Take flying a spy plane for instance. You’re rewarded for finding enemy positions. Being shot down or caught are penalties. The rules? Physics. 

Artificial intelligence, often referred to as deep learning machines are given the same set of carrots and sticks and told to figure it out, and they do. Their reasoning remains a mystery however, lost in a black box of millions of permutations and correlations so dense no human mind can grasp.

"By far the greatest danger of Artificial Intelligence is that people conclude too early that they understand it."

Eliezer Yudkowsky

Traditional AI’s are told the rules up front, and forced to endure millions of simulations running at incredible speeds where they survive, or die. If they survive, their little discovery is passed on to their own next generation, and so the AI continues to evolve, much like biological beings are subject to natural selection. 

The difference here is that this all occurs at lightning-fast speeds. An industry-standard artificial intelligence can carry out around 10,000 algorithmic permutations per second, per processor. An average computer has between 2-5 processor cores, and computers running AI’s aim for dozens if not hundreds.

That’s too fast for humans to catch up and figure out what just happened by several orders of magnitude. 

Artuµ is a different kind of AI though. It had to learn things the hard way. For instance, no one told him that enemy air defenses won’t fire on their own forces. But it figured that out. 

The young AI can only improve for so long before it hits a wall, and masters every simulation thrown at it. So it’ll face a new mission: facing off against itself.

This won’t mean countering an exact clone. If two identical AI’s faced off, they’d end in a stalemate in much the same way you can’t play a board game against yourself. Instead another AI is being created at the U-2 Federal Laboratory.

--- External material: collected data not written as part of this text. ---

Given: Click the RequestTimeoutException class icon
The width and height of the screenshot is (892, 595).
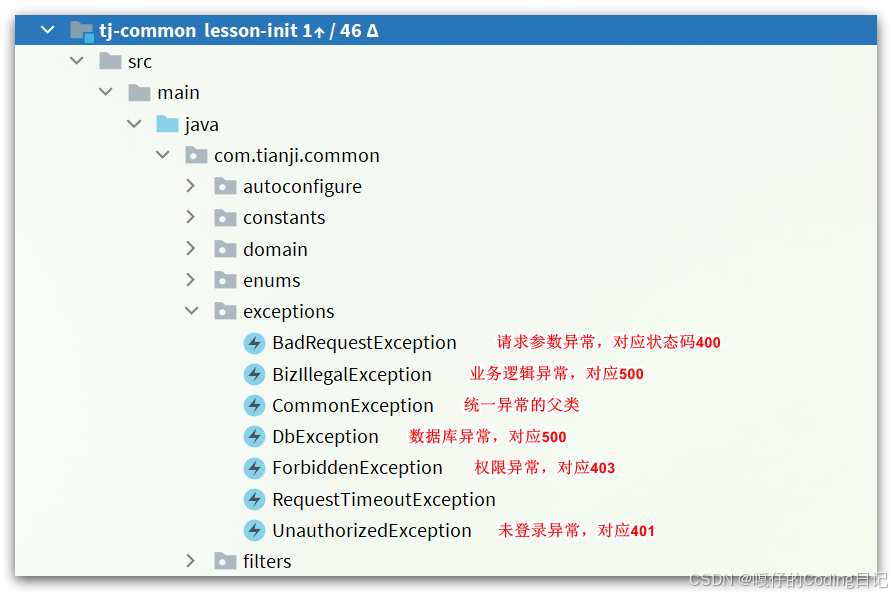Looking at the screenshot, I should (254, 499).

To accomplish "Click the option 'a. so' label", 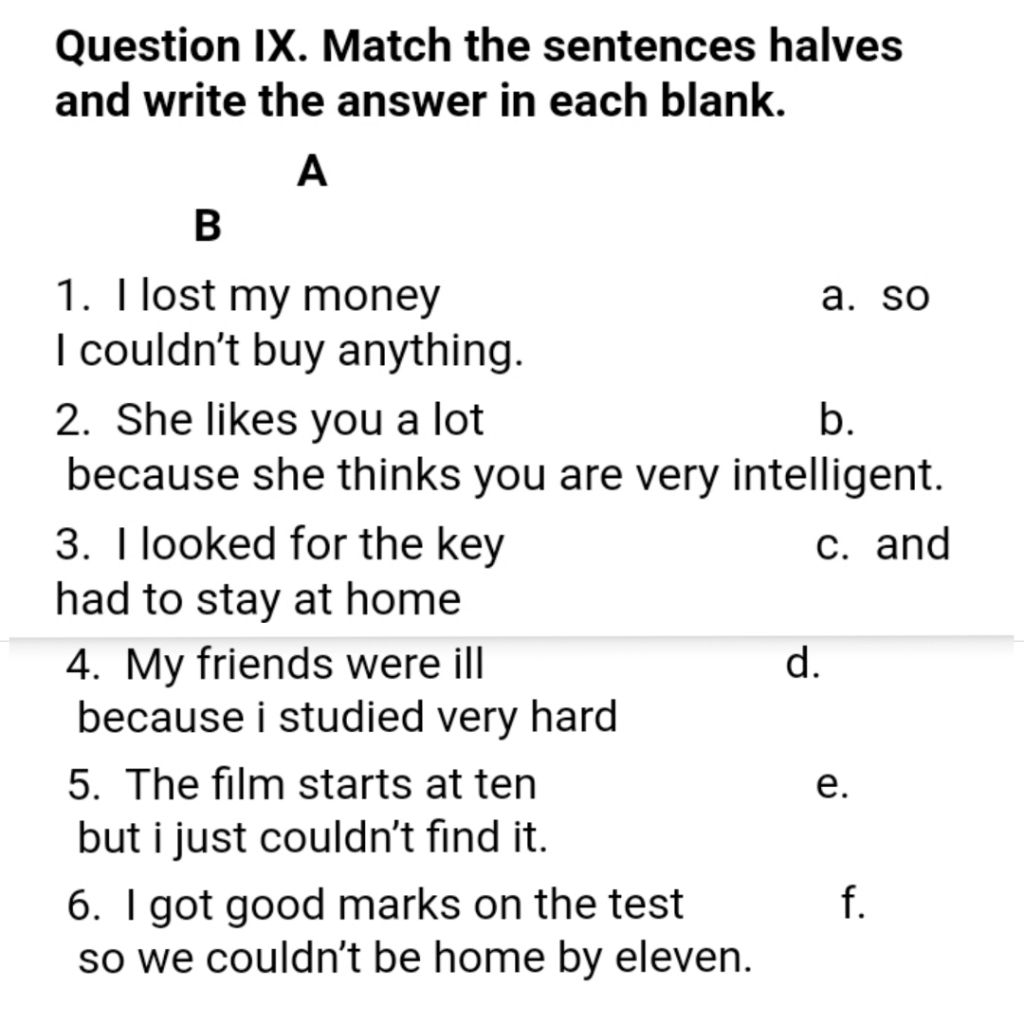I will click(x=875, y=296).
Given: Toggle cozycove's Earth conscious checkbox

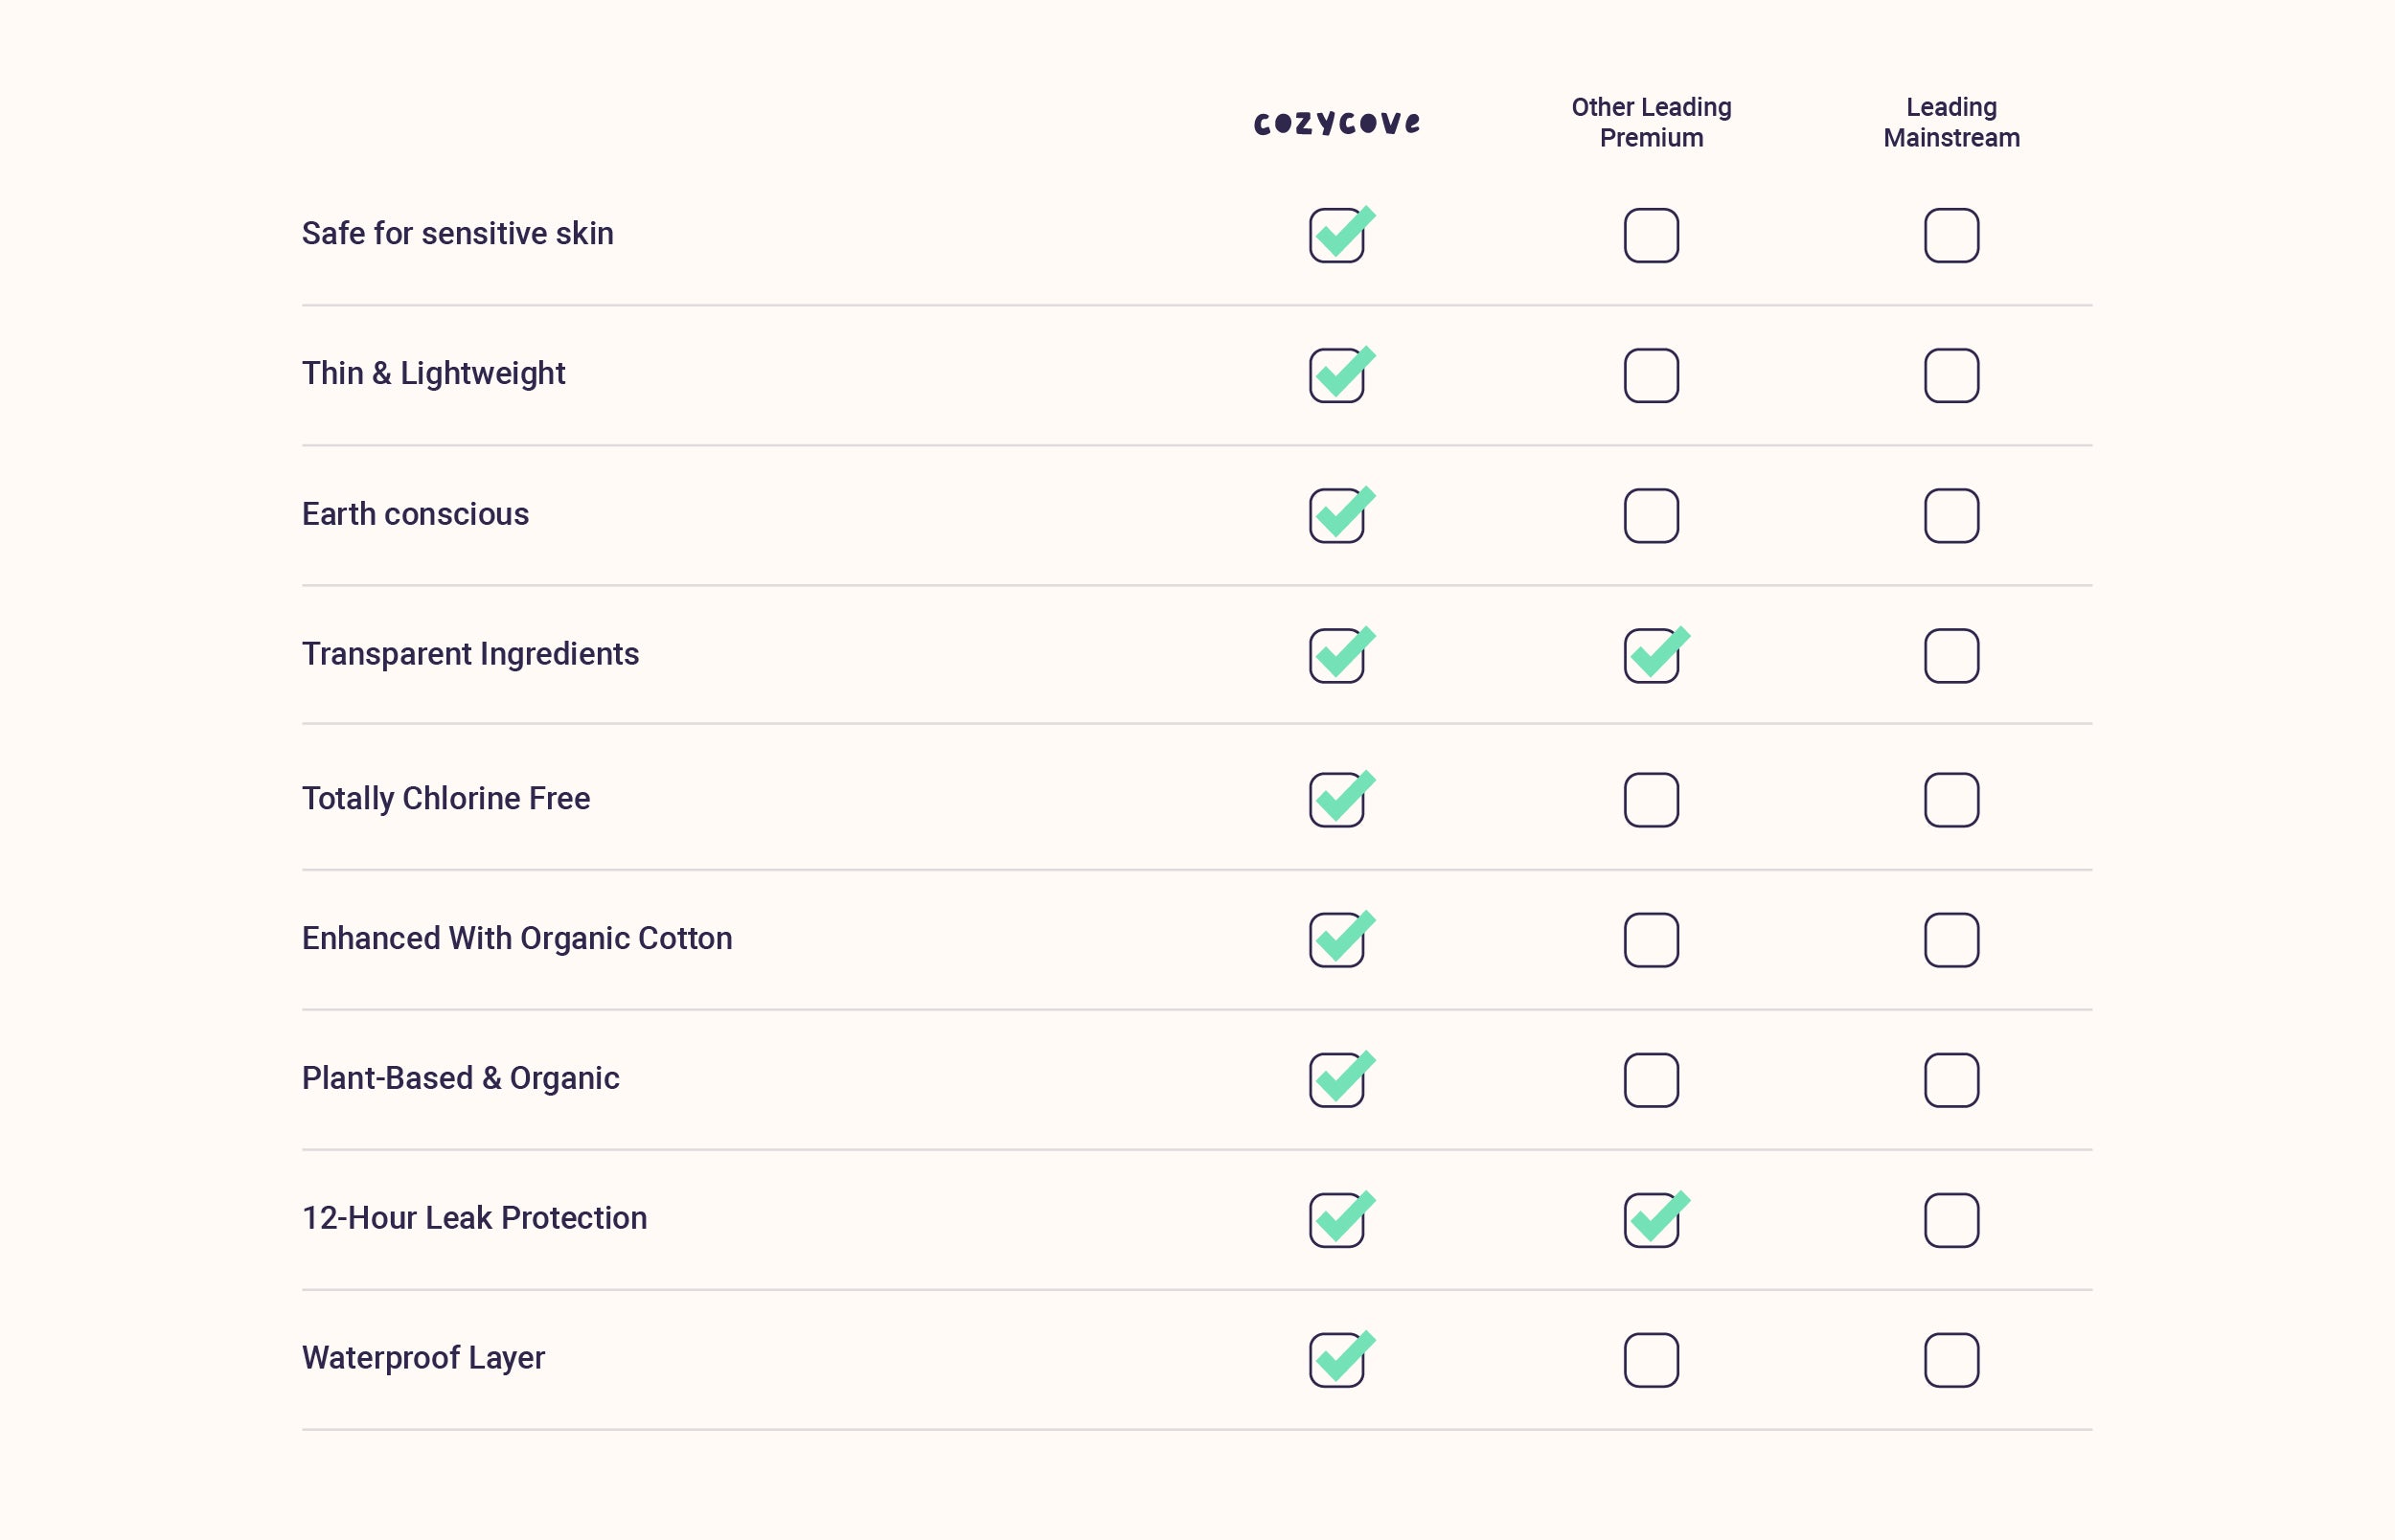Looking at the screenshot, I should tap(1336, 516).
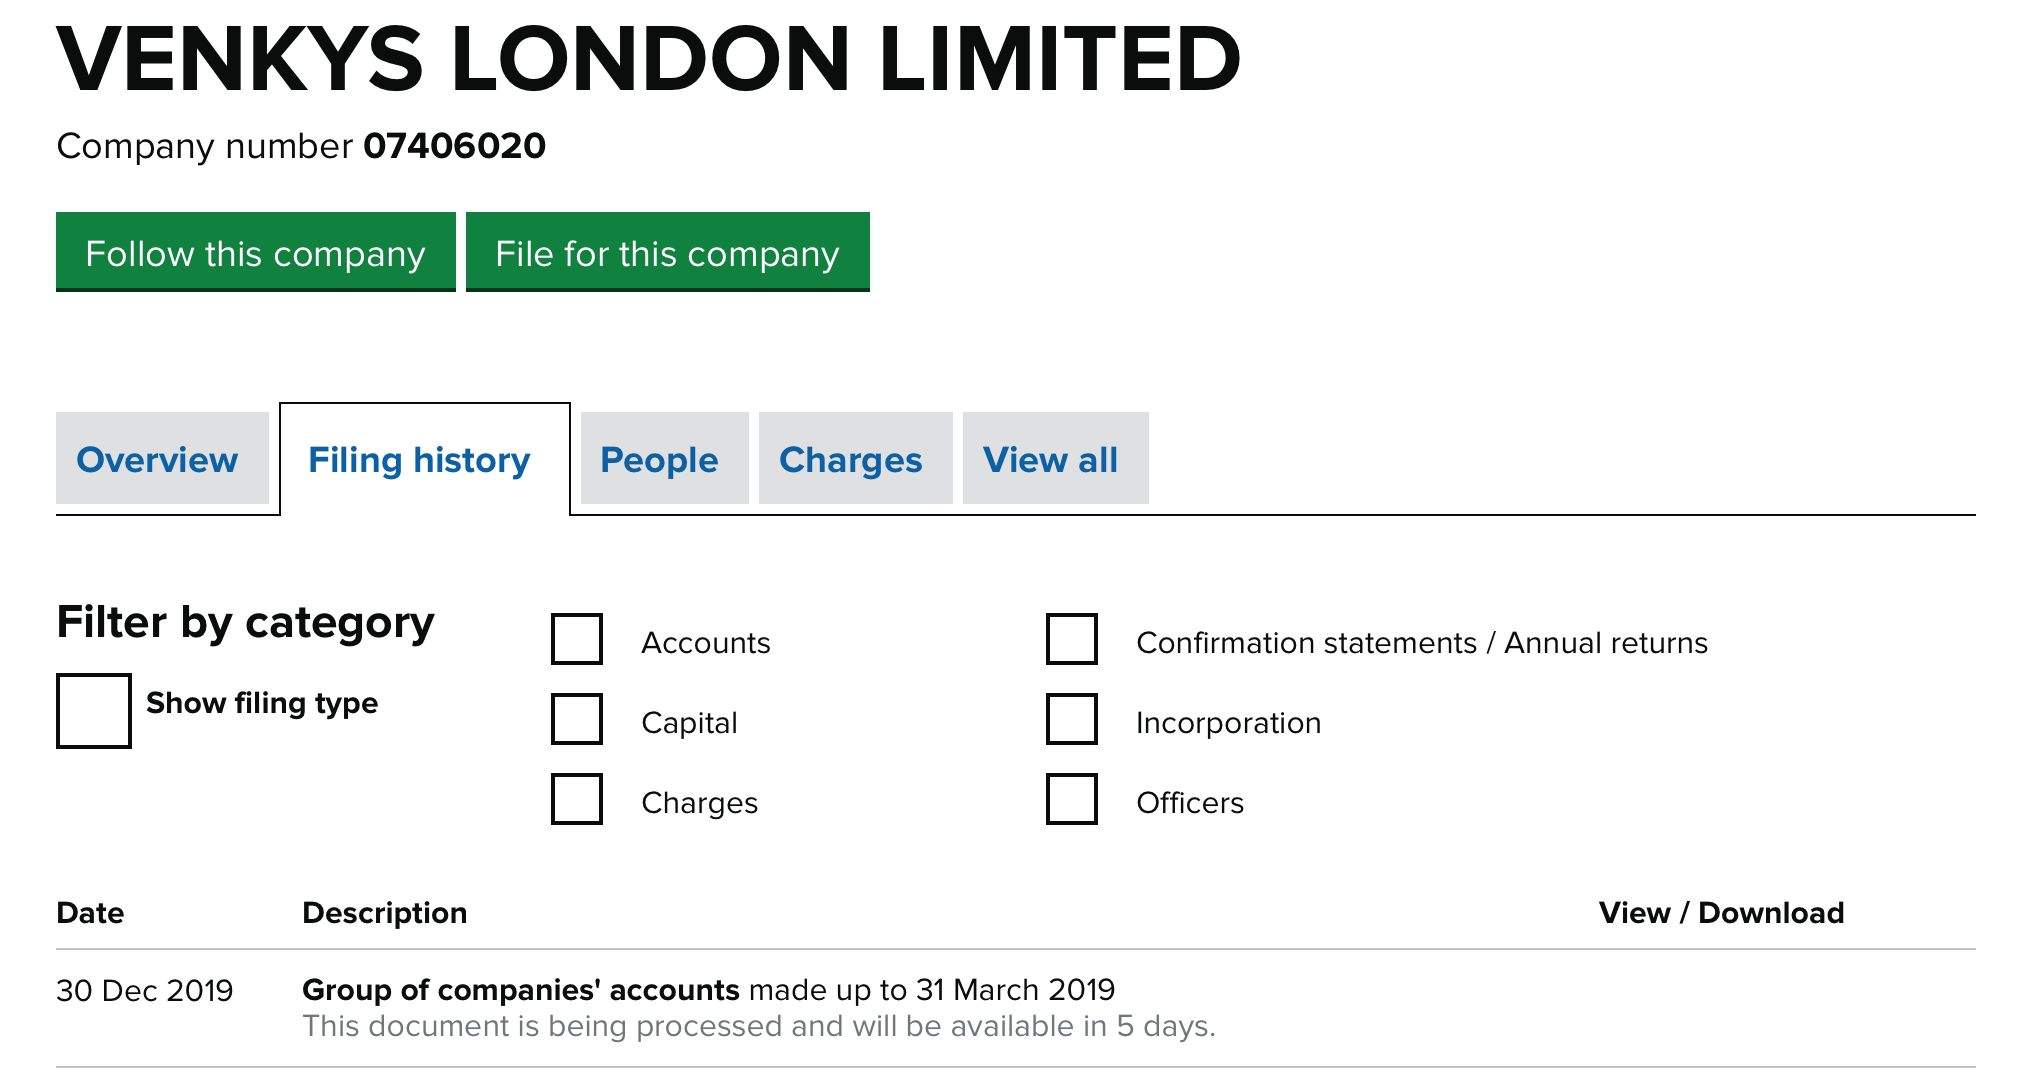Viewport: 2024px width, 1088px height.
Task: Open the Charges tab
Action: (851, 460)
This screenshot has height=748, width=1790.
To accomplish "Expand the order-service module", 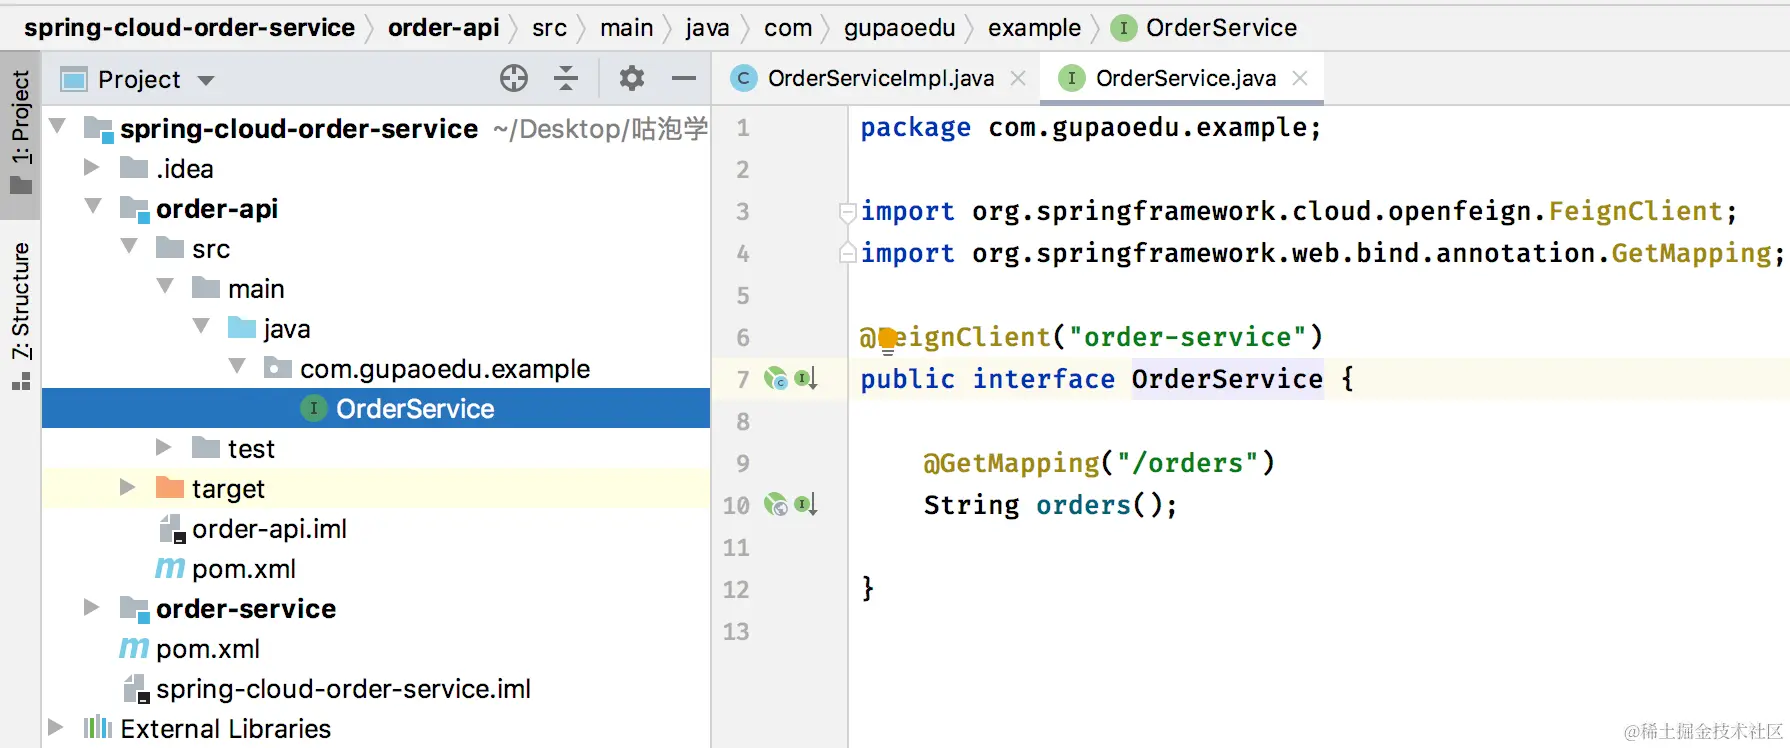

Artuµ and his opponent will go through millions of learning simulations to master sensing and jamming, the bread and butter of electronic warfare. 

With the future already here, artificial intelligence seems poised to make more inroads into military systems, and perhaps most importantly, into decision-making that directly impacts the world. 

The future of warfare promises human-machine teams facing off against each other, as militaries try their best to minimize the vulnerabilities and exposure of their carbon-silicon operators.

“I visualise a time when we will be to robots what dogs are to humans, and I’m rooting for the machines.”

Claude Shannon

It could end there, but it likely won’t.

For one, most transformative technological leaps took piggy-backed off of prohibitively expensive military funding. Artuµ, and DeepMind, it’s predecessor came out of one commercial lab, and it’s hardly alone. 

Sprinkled throughout the globe and in nearly every commercial technological field, small hard-hitting technological firms are pushing the known frontiers of autonomous design, quantum computing, space exploration, and machine biology. It’s safe to say the boom in big tech is only just beginning.

That makes the life of a military planner or strategist incredibly difficult. How do you prepare to fight tomorrow’s war, instead of fighting yesterday’s? You can’t. But you can shape what it looks like.

Consequently, technological innovation has become the latest battleground. Militaries still matter, but utilizing the potential of military-private partnership is the only investment that ensures any nation a semblance of a grip on its future.

For many, there’s a troubling premise at the heart of the mad race for electronic wizardry: The notion that survival requires releasing the Djinni from the bottle before anyone else, and letting the cards fall where they may.